(ASSIGNED TASK)
Lines below starting with the line with "Open the Layers" and going on through the line with "Given: Click the user account avatar icon" must be output exactly; the rest of the records must be left out.

RECORD EXCERPTS section start

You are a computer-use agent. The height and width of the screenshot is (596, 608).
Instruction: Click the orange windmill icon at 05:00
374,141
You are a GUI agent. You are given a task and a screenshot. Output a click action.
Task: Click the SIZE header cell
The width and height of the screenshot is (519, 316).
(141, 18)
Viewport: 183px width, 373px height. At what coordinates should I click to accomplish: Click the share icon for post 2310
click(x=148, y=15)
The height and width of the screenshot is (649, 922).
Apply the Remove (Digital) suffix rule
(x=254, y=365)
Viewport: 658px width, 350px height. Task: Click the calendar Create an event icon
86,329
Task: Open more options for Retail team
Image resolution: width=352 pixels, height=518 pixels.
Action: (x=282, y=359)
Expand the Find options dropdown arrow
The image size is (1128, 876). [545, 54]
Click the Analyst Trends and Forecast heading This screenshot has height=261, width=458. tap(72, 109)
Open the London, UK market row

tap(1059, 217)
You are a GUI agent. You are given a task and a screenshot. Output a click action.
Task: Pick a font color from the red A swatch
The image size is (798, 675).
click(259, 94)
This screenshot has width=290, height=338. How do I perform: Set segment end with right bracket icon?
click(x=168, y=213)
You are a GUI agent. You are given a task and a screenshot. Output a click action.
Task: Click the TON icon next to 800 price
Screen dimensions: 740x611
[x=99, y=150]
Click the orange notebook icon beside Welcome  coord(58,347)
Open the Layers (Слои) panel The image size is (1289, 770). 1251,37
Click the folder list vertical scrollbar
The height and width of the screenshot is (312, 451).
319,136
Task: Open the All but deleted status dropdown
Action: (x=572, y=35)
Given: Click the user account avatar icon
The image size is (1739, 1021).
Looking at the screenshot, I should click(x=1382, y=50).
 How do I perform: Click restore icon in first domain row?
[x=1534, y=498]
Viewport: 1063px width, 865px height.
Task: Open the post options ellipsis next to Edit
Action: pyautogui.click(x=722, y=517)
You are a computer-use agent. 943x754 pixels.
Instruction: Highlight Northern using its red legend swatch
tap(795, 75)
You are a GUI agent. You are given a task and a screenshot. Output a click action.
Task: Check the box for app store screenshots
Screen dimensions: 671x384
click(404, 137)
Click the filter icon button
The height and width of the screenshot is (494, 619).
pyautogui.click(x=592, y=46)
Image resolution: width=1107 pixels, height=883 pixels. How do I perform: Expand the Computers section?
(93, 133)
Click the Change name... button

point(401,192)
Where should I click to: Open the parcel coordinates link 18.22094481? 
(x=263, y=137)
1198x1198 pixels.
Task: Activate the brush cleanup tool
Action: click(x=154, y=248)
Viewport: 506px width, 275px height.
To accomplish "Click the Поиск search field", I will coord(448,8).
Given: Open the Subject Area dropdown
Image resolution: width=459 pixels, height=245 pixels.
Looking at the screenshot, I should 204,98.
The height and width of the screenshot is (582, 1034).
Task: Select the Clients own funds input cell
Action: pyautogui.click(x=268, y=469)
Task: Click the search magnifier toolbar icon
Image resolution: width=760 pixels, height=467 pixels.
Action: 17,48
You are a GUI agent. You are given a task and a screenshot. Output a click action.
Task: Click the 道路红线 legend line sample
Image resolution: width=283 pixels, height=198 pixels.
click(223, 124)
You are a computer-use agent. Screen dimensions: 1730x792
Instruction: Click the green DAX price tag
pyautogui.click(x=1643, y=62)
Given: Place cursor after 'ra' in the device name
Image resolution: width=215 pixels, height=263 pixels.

RECORD EXCERPTS section end

(RESPONSE)
Open the Layers (Слои) panel The image size is (1289, 770). 1251,37
Click the folder list vertical scrollbar
The height and width of the screenshot is (312, 451).
319,136
Task: Open the All but deleted status dropdown
Action: (x=572, y=35)
Given: Click the user account avatar icon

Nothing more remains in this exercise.